>>>>>

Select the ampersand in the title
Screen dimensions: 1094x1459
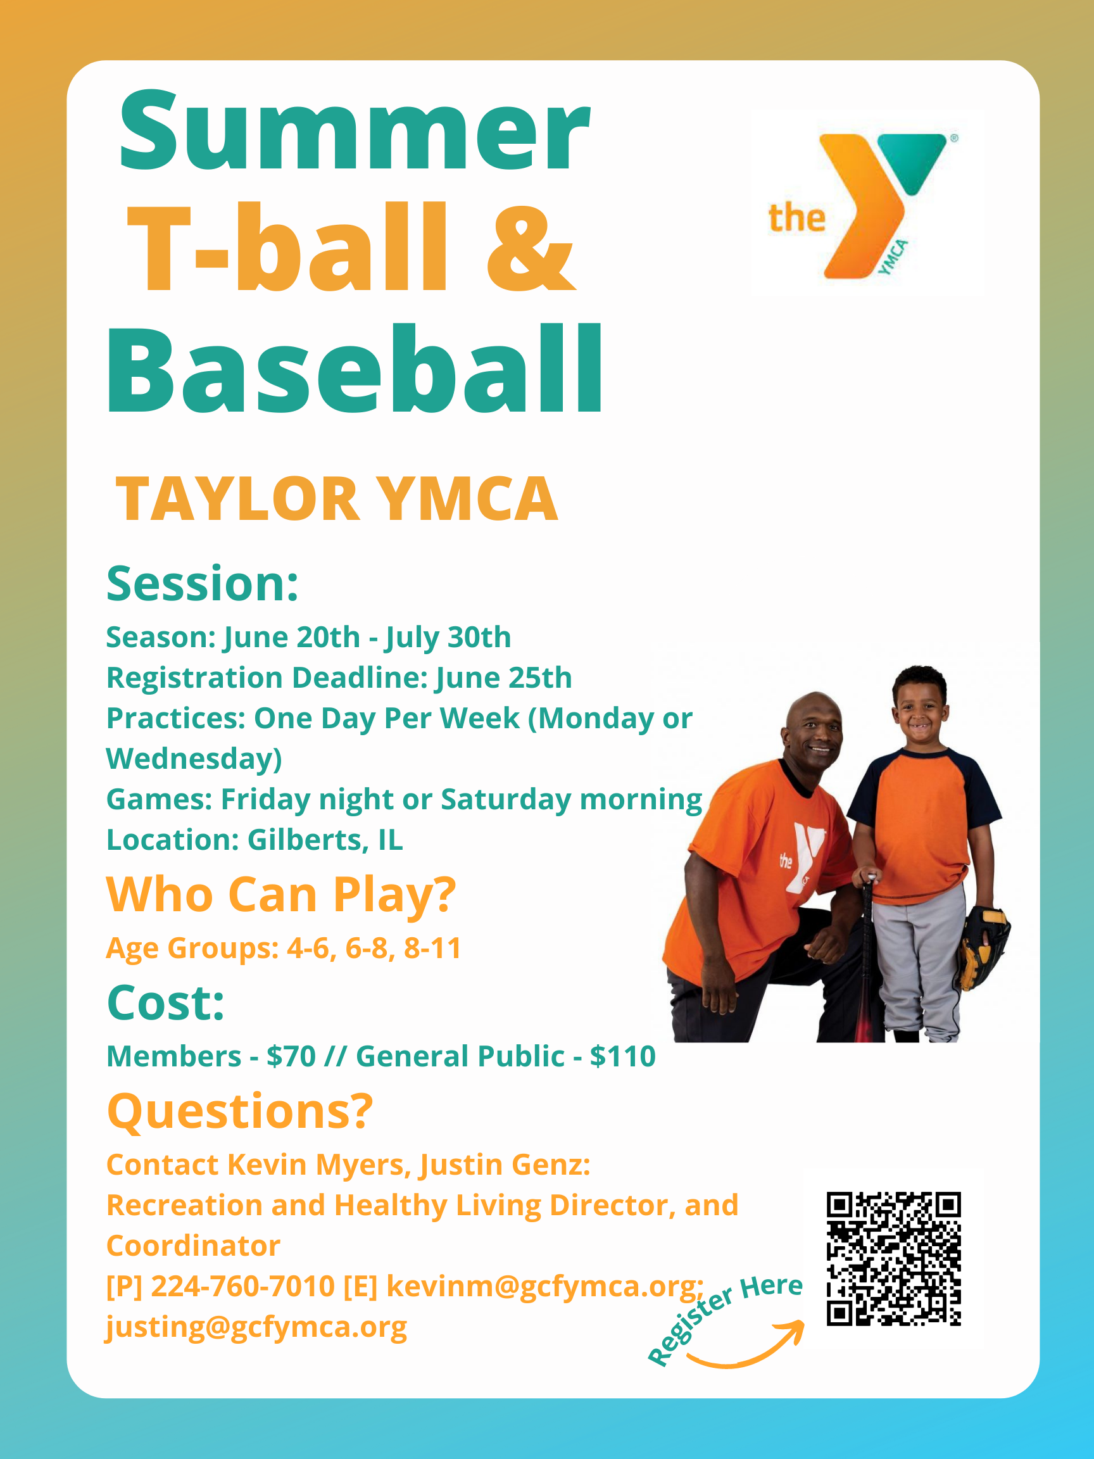tap(531, 249)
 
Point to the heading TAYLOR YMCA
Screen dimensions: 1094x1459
tap(337, 499)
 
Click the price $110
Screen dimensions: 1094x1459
tap(622, 1056)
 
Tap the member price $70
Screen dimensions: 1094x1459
tap(291, 1056)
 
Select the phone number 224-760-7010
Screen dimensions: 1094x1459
tap(242, 1286)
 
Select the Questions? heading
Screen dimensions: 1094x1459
tap(240, 1111)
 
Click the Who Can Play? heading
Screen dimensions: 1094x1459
tap(281, 895)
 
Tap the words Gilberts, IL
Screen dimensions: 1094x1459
tap(325, 840)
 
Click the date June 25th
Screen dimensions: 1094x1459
tap(504, 678)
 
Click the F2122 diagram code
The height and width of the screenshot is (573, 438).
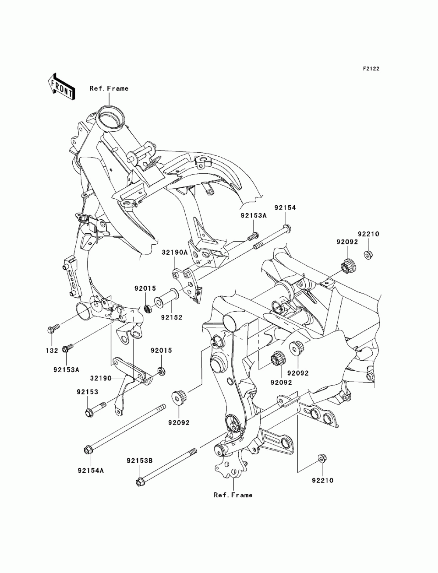tap(371, 69)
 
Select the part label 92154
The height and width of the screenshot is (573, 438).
tap(285, 208)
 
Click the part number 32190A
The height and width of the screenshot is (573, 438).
tap(175, 253)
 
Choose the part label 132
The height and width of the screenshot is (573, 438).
tap(52, 350)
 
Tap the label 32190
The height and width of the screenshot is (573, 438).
tap(101, 378)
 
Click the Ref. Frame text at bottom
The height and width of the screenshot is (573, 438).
tap(233, 495)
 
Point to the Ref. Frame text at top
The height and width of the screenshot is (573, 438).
tap(109, 88)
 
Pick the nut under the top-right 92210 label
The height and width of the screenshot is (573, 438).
tap(368, 253)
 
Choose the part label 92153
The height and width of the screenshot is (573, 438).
tap(88, 392)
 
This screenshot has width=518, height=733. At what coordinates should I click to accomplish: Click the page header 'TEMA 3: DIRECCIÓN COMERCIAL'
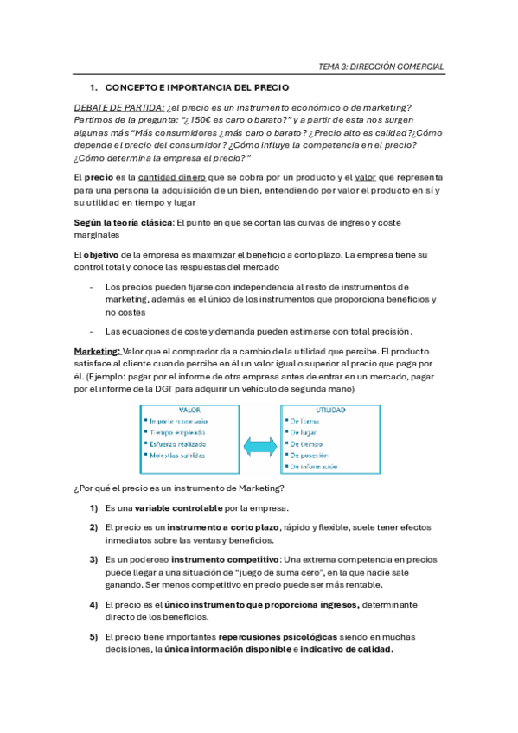[x=381, y=67]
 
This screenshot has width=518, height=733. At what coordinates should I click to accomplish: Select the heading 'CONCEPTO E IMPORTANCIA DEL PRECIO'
[x=196, y=88]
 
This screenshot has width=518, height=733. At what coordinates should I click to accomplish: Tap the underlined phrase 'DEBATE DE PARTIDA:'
[x=117, y=107]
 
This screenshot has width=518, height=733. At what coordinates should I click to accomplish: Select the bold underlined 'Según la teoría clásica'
[x=123, y=222]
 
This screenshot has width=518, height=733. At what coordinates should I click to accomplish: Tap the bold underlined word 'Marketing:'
[x=97, y=352]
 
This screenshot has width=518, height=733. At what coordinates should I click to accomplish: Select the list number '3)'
[x=93, y=559]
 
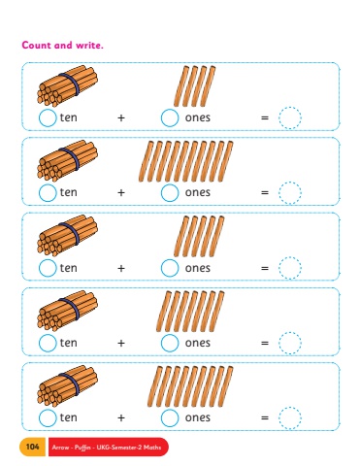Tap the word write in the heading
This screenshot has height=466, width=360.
[x=89, y=45]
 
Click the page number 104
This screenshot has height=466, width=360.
[x=32, y=447]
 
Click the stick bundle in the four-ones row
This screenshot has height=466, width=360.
[x=67, y=86]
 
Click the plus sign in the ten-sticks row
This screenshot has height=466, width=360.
[x=121, y=192]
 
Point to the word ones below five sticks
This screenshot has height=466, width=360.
[x=198, y=268]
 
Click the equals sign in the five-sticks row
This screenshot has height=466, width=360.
[x=265, y=268]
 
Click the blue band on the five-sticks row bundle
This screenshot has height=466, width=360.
[x=74, y=234]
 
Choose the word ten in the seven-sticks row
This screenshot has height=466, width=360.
[x=69, y=343]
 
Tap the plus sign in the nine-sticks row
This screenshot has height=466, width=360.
[x=121, y=417]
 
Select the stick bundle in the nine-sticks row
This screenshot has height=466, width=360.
[x=67, y=385]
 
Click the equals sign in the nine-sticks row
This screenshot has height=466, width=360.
[x=265, y=417]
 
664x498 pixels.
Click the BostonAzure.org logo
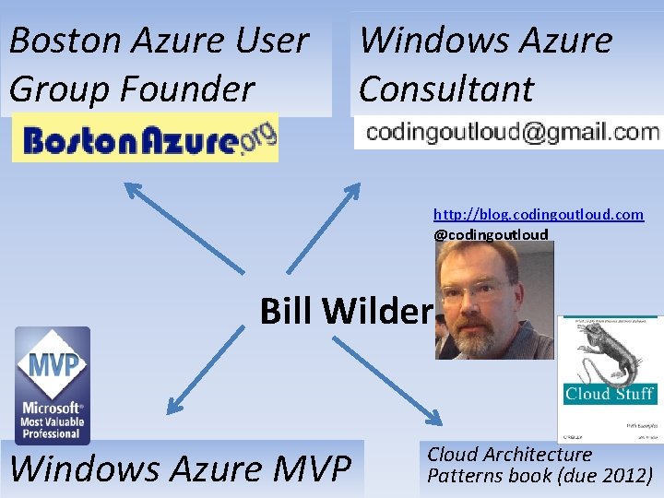[x=145, y=142]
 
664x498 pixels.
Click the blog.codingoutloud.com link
[x=539, y=214]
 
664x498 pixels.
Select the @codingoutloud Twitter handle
[x=491, y=234]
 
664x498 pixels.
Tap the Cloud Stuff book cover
[x=610, y=378]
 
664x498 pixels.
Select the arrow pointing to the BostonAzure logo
[x=184, y=226]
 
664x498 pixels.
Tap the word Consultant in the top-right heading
[x=446, y=89]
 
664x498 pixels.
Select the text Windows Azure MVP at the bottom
[x=181, y=468]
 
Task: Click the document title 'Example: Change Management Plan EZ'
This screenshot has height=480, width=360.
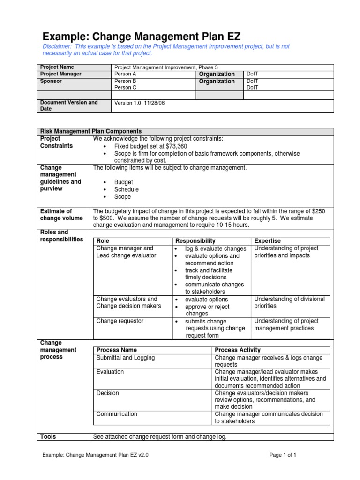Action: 142,36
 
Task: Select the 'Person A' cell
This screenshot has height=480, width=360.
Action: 125,74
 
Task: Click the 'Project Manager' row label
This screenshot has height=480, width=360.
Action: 61,74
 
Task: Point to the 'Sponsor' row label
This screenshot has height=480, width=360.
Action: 51,81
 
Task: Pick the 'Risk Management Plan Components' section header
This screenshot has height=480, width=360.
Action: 91,131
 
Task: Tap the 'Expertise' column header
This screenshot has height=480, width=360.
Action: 267,241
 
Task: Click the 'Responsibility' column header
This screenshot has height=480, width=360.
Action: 195,241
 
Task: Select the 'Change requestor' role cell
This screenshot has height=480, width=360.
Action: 120,321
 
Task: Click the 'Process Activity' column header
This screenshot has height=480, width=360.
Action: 238,350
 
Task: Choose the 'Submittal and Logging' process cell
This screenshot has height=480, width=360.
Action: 125,358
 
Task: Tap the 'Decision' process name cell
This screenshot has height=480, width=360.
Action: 107,393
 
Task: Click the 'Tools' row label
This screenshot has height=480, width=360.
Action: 48,436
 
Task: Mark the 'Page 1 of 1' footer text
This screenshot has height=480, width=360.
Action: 283,455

<<<<<

### 任务要求
请完整重写上方清单，将其中所有的“Screen dimensions”替换为“Screen size”，其余内容一律保持原样，并在答案中略去图片。

### 完整答案
Select the ampersand in the title
Screen size: 1094x1459
tap(531, 249)
 
Point to the heading TAYLOR YMCA
Screen size: 1094x1459
tap(337, 499)
 
Click the price $110
Screen size: 1094x1459
tap(622, 1056)
 
Tap the member price $70
Screen size: 1094x1459
tap(291, 1056)
 
Select the phone number 224-760-7010
Screen size: 1094x1459
tap(242, 1286)
 
Select the Questions? heading
Screen size: 1094x1459
tap(240, 1111)
 
Click the Who Can Play? heading
Screen size: 1094x1459
tap(281, 895)
 
Tap the words Gilberts, IL
Screen size: 1094x1459
tap(325, 840)
 
Click the date June 25th
Screen size: 1094x1459
tap(504, 678)
 
Click the F2122 diagram code
The height and width of the screenshot is (573, 438).
tap(371, 69)
 
Select the part label 92154
The height and width of the screenshot is (573, 438).
tap(285, 208)
 
Click the part number 32190A
The height and width of the screenshot is (573, 438).
tap(175, 253)
 
Choose the part label 132
The height and width of the screenshot is (573, 438).
tap(52, 350)
 
Tap the label 32190
The height and width of the screenshot is (573, 438).
tap(101, 378)
 
Click the Ref. Frame text at bottom
The height and width of the screenshot is (573, 438).
tap(233, 495)
 
Point to the Ref. Frame text at top
The height and width of the screenshot is (573, 438).
tap(109, 88)
 
Pick the nut under the top-right 92210 label
The height and width of the screenshot is (573, 438).
tap(368, 253)
 
Choose the part label 92153
The height and width of the screenshot is (573, 438).
tap(88, 392)
 
This screenshot has width=518, height=733. At what coordinates should I click to accomplish: Click the page header 'TEMA 3: DIRECCIÓN COMERCIAL'
[x=381, y=67]
 
This screenshot has width=518, height=733. At what coordinates should I click to accomplish: Select the heading 'CONCEPTO E IMPORTANCIA DEL PRECIO'
[x=196, y=88]
 
This screenshot has width=518, height=733. At what coordinates should I click to accomplish: Tap the underlined phrase 'DEBATE DE PARTIDA:'
[x=117, y=107]
 
This screenshot has width=518, height=733. At what coordinates should I click to accomplish: Select the bold underlined 'Según la teoría clásica'
[x=123, y=222]
 
This screenshot has width=518, height=733. At what coordinates should I click to accomplish: Tap the bold underlined word 'Marketing:'
[x=97, y=352]
 
This screenshot has width=518, height=733. At what coordinates should I click to accomplish: Select the list number '3)'
[x=93, y=559]
 
Tap the word write in the heading
This screenshot has height=466, width=360.
[x=89, y=45]
 
Click the page number 104
This screenshot has height=466, width=360.
[x=32, y=447]
 
Click the stick bundle in the four-ones row
This screenshot has height=466, width=360.
[x=67, y=86]
 
Click the plus sign in the ten-sticks row
This screenshot has height=466, width=360.
[x=121, y=192]
 
Point to the word ones below five sticks
This screenshot has height=466, width=360.
[x=198, y=268]
 
Click the equals sign in the five-sticks row
This screenshot has height=466, width=360.
[x=265, y=268]
 
Click the blue band on the five-sticks row bundle
This screenshot has height=466, width=360.
[x=74, y=234]
 
Choose the word ten in the seven-sticks row
This screenshot has height=466, width=360.
[x=69, y=343]
 
Tap the plus sign in the nine-sticks row
This screenshot has height=466, width=360.
[x=121, y=417]
 
Select the stick bundle in the nine-sticks row
This screenshot has height=466, width=360.
[x=67, y=385]
 
Click the equals sign in the nine-sticks row
This screenshot has height=466, width=360.
[x=265, y=417]
 
664x498 pixels.
Click the BostonAzure.org logo
[x=145, y=142]
 
664x498 pixels.
Click the blog.codingoutloud.com link
[x=539, y=214]
 
664x498 pixels.
Select the @codingoutloud Twitter handle
[x=491, y=234]
 
664x498 pixels.
Tap the Cloud Stuff book cover
[x=610, y=378]
 
664x498 pixels.
Select the arrow pointing to the BostonAzure logo
[x=184, y=226]
 
664x498 pixels.
Tap the word Consultant in the top-right heading
[x=446, y=89]
 
664x498 pixels.
Select the text Windows Azure MVP at the bottom
[x=181, y=468]
 
Task: Click the document title 'Example: Change Management Plan EZ'
This screenshot has height=480, width=360.
Action: 142,36
 
Task: Select the 'Person A' cell
This screenshot has height=480, width=360.
Action: 125,74
 
Task: Click the 'Project Manager' row label
This screenshot has height=480, width=360.
Action: 61,74
 
Task: Point to the 'Sponsor' row label
This screenshot has height=480, width=360.
Action: 51,81
 
Task: Pick the 'Risk Management Plan Components' section header
This screenshot has height=480, width=360.
Action: 91,131
 
Task: Tap the 'Expertise' column header
This screenshot has height=480, width=360.
Action: 267,241
 
Task: Click the 'Responsibility' column header
This screenshot has height=480, width=360.
Action: 195,241
 
Task: Select the 'Change requestor' role cell
This screenshot has height=480, width=360.
Action: 120,321
 
Task: Click the 'Process Activity' column header
This screenshot has height=480, width=360.
Action: 238,350
 
Task: Choose the 'Submittal and Logging' process cell
This screenshot has height=480, width=360.
Action: 125,358
 
Task: Tap the 'Decision' process name cell
This screenshot has height=480, width=360.
Action: 107,393
 
Task: Click the 'Tools' row label
This screenshot has height=480, width=360.
Action: 48,436
 
Task: Mark the 'Page 1 of 1' footer text
This screenshot has height=480, width=360.
Action: 283,455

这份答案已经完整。